Working Our Way to a 15-Hour Work Week

We’re all familiar with the idea of escaping the rat race; that endless, self-defeating pursuit. You work more hours, to buy more stuff, to bring you greater joy … . But of course, because you’re working more hours, you don’t have time to enjoy the stuff that more money made available.

The key, of course, is to find the right balance. Work just enough hours to make enough money to enjoy the people and activities that are important to you. Of course part of that calculation considers the period beyond your working years. Ideally you will be able to save enough money to retire at a reasonable age and be able to live your chosen lifestyle.

 

I believe it’s safe to say that most of us would rather be spending more time with our loved ones than making money. Famed British economist John Maynard Keynes certainly believed so. Back in 1930, he predicted that the working week would be drastically cut, to perhaps 15 hours a week, with people choosing to have far more leisure as their material needs were satisfied. Keynes predicted that living standards in “progressive countries” such as the United States and Britain would be between four and eight times higher and the greater, more efficient productivity (robots? technology?) would leave people far more time to enjoy the good things in life.

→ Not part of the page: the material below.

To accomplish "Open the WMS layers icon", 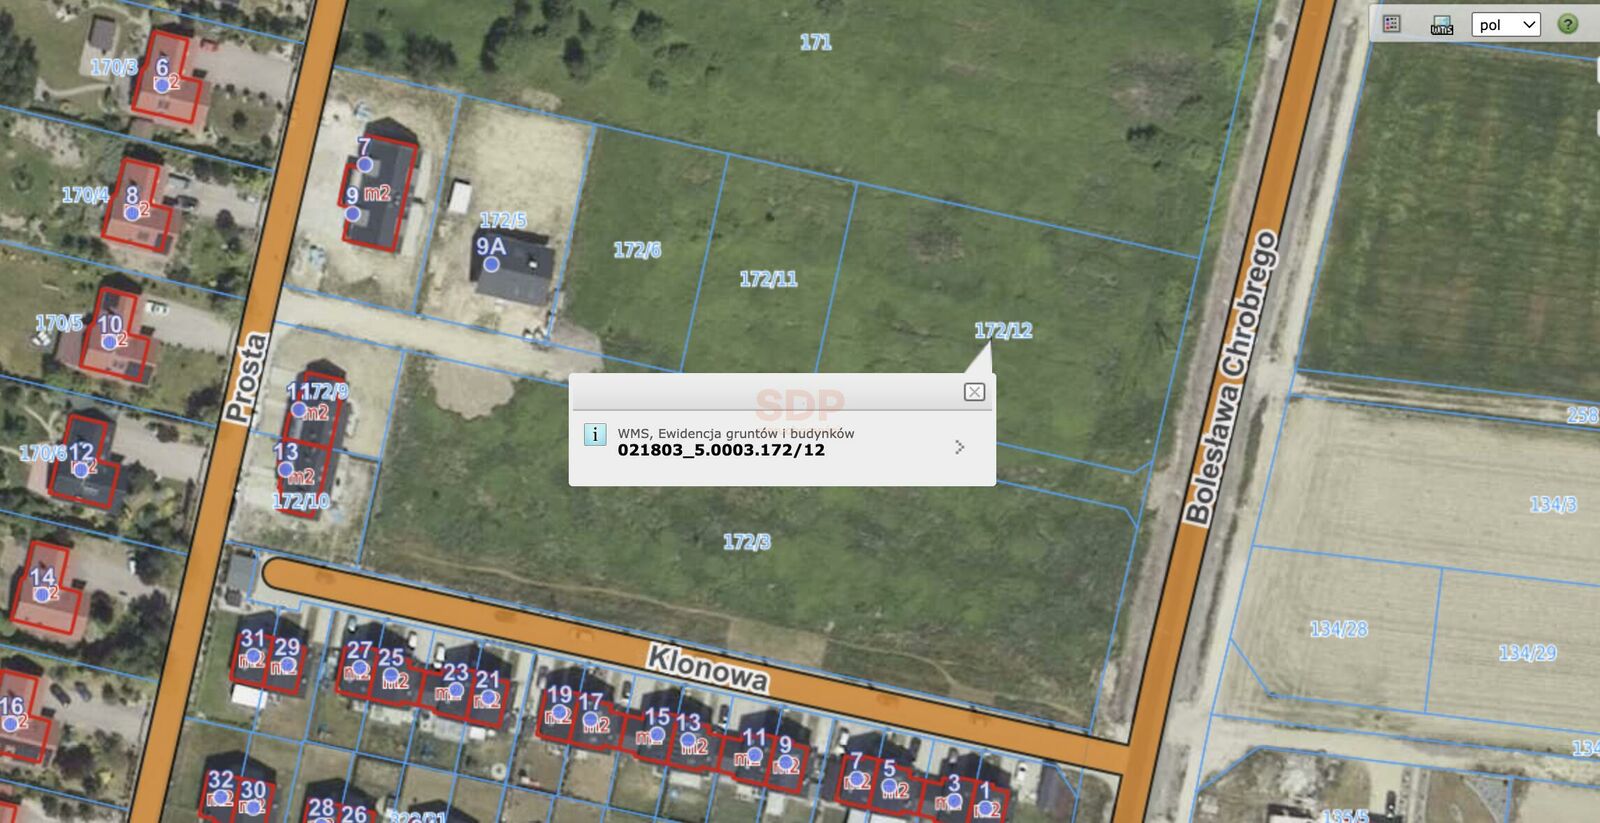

Of course, despite the fact that many progressive countries are five times richer than they were a century ago, we are working longer hours than ever before. If we weaned ourselves off the need to be hyper-consumers, focused more intensely on the things that were truly important, better leveraged the technologies that have made our work lives more efficient, and implemented a universal basic income, could we get away with a 15-hour work week?